With the popularity of Kickstarter, Indiegogo and Kiva, crowdfunding has taken a new turn inward in corporate America. We are calling the trend Intranet or Enterprise Crowdfunding.

Instead of going out to seek financing, technology giant IBM saw the internet fundraising model as a viable way to generate engagement and participation within its own ranks, and to spark innovation and collaboration by its own employees.

On Aug. 28, I had the opportunity to sit down with Michael Muller of IBM Research, who initiated this project together with Steven Daniels, Werner Geyer, Todd Soule and John Wafer.

The IBM initiative is one of the world’s first enterprise crowdfunding projects. The first trial run was started in the spring of 2012. Compared to Internet Crowdfunding, where individuals or groups use their own personal funds to finance projects they want to support, IBM’s month-long Intranet Crowdfunding project was sponsored and funded by the enterprise itself. But the decision of how and where to allocate the company fund was left up to the employees.

Five hundred employees were each given $100 and the chance to propose a project — but they could only use the funds to support the projects of their co-workers, not their own. The projects they created sprang from needs shared by all employees, in areas such as the cafeteria or the printers used by many departments. The participation rate was a whopping 46 percent. A second trial was run in another part of Research, with even stronger participation.

The third trial of the concept was run by the CIO and IT divisions, offering $10,000 to $50,000 per project, and focused only on technologies. About 300 employees from 29 countries were involved and 10 projects were successfully funded. (Like Kickstarter, the model was an all-or-nothing funding.) Compared to the first trial, where only 42 percent of the funding came from people unknown to the project leader, in the second trial 80 percent came from anonymous donors within the organization.

A third trial was run by the CIO and IT divisions, offering $10,000 to $50,000 per project and focused only on technology.

With three successful trials under its belt and a fourth about to begin, IBM has found that enterprise crowdfunding works, for projects both large and small. As long as people have something in common with the project proposer (e.g., a country, working group or division), they will invest.
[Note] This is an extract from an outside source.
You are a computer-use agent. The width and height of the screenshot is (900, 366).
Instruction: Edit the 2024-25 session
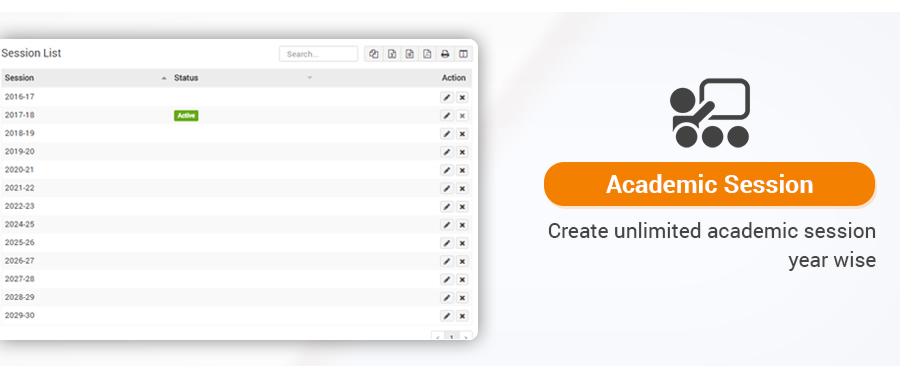point(447,225)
When a communication strategy is in place, participation is guaranteed and collaboration is boundless.

What we see in this project is the removal of ego-based crowdfunding, where some project owners market a project for their own benefit or where donors use their personal funds to influence who gets funded in an all-or-nothing funding model. As stewards of the company’s funds, employees can bankroll projects that do not even directly benefit them, and can propose projects in which they have no direct vested interest.

The IBM initiative helped create highly innovative projects and increased employee engagement, since the projects were all for the common good. It created a strong community ethic within the company and encouraged real innovation and genuine collaboration.

The IBM initiative shows that companies can benefit from crowdfunding by truly connecting to and engaging employees and community, leading to grassroots innovation, better executive decisions, an improved participatory company culture and higher morale.

If enterprise crowdfunding can improve innovation and morale within a single company, just imagine the ways it can transform the country as a whole.